ゼンマイだと胞子で増える気がするが、飛んでるのは花粉だな。
そこは違うようだ。
呪いの魔力で禍々しい。
二人はこちらに気付いているだろうが動かない。
待っているみたいだ。
二人を鑑定する。
種族は魔族。
名前無し。
無し?
どういう事だろう。
男と女。
レベルは二人とも40。
これは勝てん!
ただでさえステータス差あるのに、MP、魔力の差がでかい。
「おお、ここまで見えるのか。」
ラーネルが驚く。
俺は思わず足を止める。
「これは、無理じゃ・・・。」
「かといって逃げ帰る選択肢はないぞ。」
ラーネルはやる気十分見たいだが、無駄死にになりそうとしか思えない。
「ダイキは身を守れ。俺が二人とも相手するから。」
そういって敵の前まで飛び出していった。
ほんとはもう十分花粉を吸いこんでしまった俺も選択肢はないんだ。
腹をくくって追従した。
「来たぁね!」
女の方が喜色を含んだ声を出す。
「・・・うむ。」
男の方は無口キャラか。
「だぁれもこなぁまま町の人全滅したぁつまぁないと思ってたぁよ。

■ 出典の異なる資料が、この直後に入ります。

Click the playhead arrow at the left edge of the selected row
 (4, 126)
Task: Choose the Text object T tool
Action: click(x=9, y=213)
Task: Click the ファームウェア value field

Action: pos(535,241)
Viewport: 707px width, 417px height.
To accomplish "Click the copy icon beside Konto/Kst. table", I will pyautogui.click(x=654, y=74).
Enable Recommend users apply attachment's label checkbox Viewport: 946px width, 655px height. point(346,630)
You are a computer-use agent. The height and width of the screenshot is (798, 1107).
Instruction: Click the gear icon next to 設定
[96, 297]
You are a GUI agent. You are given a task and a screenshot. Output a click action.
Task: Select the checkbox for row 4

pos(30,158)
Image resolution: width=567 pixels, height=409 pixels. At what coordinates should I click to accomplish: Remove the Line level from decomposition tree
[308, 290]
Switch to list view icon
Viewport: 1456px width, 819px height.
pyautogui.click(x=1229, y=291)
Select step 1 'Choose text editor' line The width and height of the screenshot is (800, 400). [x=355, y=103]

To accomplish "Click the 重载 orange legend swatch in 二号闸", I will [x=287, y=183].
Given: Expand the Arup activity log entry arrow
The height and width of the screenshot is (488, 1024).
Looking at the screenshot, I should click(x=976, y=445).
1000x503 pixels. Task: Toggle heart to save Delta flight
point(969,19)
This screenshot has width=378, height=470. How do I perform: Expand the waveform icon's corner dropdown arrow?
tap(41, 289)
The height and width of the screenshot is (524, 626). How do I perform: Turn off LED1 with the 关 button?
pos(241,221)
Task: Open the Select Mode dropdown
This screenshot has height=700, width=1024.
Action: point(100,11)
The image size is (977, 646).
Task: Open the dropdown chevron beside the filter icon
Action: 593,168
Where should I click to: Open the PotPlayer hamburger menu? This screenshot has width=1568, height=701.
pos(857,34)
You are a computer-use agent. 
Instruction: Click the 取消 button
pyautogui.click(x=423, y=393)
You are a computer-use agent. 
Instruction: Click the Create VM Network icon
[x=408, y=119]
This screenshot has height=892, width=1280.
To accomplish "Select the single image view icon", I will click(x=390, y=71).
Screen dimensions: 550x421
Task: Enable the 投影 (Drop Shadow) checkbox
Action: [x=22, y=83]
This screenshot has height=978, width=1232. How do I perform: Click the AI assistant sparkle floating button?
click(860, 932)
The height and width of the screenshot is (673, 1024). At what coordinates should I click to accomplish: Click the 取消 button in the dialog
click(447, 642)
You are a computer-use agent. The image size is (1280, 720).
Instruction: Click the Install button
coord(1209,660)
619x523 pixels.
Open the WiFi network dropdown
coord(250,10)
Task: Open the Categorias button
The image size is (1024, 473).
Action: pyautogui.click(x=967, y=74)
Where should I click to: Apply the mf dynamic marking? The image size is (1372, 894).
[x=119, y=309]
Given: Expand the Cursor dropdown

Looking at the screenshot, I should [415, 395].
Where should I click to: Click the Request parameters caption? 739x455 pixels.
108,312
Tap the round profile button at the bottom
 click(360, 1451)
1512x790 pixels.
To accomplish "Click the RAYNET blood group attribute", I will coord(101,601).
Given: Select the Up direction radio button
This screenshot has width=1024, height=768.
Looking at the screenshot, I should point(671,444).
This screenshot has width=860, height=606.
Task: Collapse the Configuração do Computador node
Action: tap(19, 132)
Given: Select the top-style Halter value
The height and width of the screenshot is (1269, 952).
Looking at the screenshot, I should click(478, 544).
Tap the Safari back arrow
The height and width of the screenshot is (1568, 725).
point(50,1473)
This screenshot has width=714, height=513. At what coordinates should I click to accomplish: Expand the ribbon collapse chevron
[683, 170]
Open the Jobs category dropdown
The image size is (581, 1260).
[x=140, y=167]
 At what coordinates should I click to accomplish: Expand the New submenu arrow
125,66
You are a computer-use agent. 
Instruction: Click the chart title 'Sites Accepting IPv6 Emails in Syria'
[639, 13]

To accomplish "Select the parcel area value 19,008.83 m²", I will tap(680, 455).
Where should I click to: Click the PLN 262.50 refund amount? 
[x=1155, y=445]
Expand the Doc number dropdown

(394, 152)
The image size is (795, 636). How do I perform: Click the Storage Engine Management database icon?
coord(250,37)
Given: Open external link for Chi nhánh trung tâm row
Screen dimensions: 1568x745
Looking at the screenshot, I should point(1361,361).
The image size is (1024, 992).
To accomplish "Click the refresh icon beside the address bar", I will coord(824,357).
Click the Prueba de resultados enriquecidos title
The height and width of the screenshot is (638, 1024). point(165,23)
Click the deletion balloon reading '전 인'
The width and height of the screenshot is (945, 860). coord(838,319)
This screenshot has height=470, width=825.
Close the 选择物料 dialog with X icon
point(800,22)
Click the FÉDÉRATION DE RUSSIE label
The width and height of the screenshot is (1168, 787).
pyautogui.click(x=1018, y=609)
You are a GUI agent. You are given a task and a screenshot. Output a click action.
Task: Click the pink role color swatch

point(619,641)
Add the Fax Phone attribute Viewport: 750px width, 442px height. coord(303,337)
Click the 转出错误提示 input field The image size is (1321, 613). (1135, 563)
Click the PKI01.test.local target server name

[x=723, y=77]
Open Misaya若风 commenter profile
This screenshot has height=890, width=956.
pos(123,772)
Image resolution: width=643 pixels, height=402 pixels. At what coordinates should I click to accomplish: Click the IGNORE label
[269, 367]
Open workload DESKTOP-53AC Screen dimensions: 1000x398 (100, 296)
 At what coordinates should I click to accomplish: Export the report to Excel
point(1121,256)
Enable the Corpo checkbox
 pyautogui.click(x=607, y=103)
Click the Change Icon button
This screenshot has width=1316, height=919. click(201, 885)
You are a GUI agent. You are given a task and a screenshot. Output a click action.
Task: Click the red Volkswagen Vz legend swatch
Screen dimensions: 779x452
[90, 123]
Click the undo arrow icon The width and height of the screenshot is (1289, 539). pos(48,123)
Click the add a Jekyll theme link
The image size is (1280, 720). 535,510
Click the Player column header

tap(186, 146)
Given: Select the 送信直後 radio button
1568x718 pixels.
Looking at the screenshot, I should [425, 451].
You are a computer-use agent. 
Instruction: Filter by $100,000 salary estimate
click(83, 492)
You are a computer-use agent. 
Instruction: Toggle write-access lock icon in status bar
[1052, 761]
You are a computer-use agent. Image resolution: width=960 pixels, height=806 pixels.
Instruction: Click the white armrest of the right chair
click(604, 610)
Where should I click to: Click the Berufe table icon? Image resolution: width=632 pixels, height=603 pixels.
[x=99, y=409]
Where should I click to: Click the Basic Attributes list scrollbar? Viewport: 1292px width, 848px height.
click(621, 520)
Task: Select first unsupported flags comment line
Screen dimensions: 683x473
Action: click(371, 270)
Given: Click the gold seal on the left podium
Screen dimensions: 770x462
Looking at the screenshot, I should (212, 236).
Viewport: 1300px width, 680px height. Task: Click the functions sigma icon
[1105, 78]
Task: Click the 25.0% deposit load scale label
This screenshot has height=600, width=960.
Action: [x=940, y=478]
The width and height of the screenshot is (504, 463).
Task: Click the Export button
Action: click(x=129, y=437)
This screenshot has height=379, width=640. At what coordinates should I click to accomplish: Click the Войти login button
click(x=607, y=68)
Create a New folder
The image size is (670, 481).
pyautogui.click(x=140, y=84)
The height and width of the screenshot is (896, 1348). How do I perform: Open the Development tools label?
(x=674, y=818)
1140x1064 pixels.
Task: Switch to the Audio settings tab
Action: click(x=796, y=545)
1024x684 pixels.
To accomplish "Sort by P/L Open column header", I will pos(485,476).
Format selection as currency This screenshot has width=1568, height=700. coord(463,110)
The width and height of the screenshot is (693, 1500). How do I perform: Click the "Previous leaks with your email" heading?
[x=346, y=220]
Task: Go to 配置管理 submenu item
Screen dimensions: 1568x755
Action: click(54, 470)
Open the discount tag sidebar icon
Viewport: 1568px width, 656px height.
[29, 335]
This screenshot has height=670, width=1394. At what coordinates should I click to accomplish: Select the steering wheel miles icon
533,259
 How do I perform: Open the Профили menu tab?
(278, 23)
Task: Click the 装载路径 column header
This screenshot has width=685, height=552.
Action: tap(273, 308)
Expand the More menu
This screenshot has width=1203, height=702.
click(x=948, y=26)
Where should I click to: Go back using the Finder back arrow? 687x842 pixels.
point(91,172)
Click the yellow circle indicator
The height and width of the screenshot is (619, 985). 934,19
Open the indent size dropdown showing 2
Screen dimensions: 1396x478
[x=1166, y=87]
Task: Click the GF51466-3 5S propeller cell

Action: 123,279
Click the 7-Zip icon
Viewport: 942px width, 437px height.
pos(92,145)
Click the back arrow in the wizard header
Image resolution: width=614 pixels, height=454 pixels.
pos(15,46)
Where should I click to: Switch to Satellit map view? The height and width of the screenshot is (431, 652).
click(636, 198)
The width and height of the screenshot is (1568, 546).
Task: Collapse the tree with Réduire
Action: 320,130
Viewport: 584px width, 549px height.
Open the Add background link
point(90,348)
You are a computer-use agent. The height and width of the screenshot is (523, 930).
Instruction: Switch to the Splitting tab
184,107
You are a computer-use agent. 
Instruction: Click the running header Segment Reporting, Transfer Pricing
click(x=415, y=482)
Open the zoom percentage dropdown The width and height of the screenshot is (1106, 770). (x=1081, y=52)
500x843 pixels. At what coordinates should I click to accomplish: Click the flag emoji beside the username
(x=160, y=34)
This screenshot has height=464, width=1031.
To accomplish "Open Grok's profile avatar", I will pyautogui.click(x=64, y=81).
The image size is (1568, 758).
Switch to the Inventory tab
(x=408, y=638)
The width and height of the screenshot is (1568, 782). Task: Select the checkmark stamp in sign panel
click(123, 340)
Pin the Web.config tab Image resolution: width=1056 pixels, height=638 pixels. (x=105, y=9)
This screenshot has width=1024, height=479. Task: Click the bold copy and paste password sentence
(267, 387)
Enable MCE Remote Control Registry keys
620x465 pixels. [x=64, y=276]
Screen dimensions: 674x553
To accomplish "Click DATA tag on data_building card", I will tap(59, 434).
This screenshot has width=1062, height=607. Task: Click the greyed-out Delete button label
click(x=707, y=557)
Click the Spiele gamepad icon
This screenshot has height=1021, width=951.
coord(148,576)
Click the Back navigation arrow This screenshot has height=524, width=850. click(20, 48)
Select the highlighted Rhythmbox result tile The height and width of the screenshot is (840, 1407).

」
変な口調だな。
つか、
「なんなんだよ、その服装!」
相当凄い魔物か黒魔術師的な奴が居るのかと思ったが、二人ともテカテカのボンテージスーツを着ている。
目が・・・目のやり場が!?
男と女で目のやり場に困るの意味が変わってくるな、これは。
「服?悪の幹部ぁこぉいぅ服を着ると決まってぃるのよ。」
悪の幹部?
自分で悪って自覚しながらこんな事をしているのか?
目的は?
悪ならあんな服はこの世界の常識なのか?
「この世界だとそうなの?」
ラーネルに聞いてみる。
「いや、悪の幹部って意味が分からん。何かの儀式用の服なら納得だが・・・。特殊な魔法強化でもされているのか?」
困惑してるみたいだ。
「そか・・・。」
鑑定したが服に特殊効果はなさそうだ。
「悪の組織ってぃたら魔王軍でしょ?」
「魔王軍の所属兵なのか?いや、魔王軍は確かに魔族ばかりだが・・・。そもそも魔王軍が悪の組織って自分で名乗るもんか?」
ラーネルが驚く。
「・・・名乗るぞ。」
自分で悪って名乗る軍隊があるのか?
それとも魔王軍を騙る偽物?
「悪ぁこの服ぉきるのよ!」
「・・・うむ。」
戦隊ヒーロー物イメージなんだろうか?
でもこの世界にそんな文化は無いだろ。
なんか色々想定がつきそうな気がするんだけど・・・。
「目的はなんだ?」
「そらぁ最初かぁ一貫して世界征服よぉ?」
「それはそうなんだろけど・・・。悪と思ってやってるのか?」
「最初かぁ魔王様ぁそうよ?」
やっぱり、魔王って・・・。
「あの犬ちゃん切り抜けて来れたかぁね!今度はわぁしたちと戦うんだよ!」
「・・・うむ。」
取り合えず考えるのは止めてナイフを構えて臨戦態勢になる。
女の方は両手持ちの斧、男は籠手をはめた拳か。
「何度も言うが、ダイキは自分の身を守ることを優先しろよ。」
ラーネルが剣を構える。
「でも、あの二人相手に一人じゃ無理でしょ?」
「やると決めたらやる。任せろ。そもそもダイキがやられたらこの暗闇で戦うなんて無理だからな。」
それはそうだが・・・。
身を守れなくなるかもしれないが、[助力]スキルでステータスを受け渡す事も考えないといけないか?
姿勢を低く構えた。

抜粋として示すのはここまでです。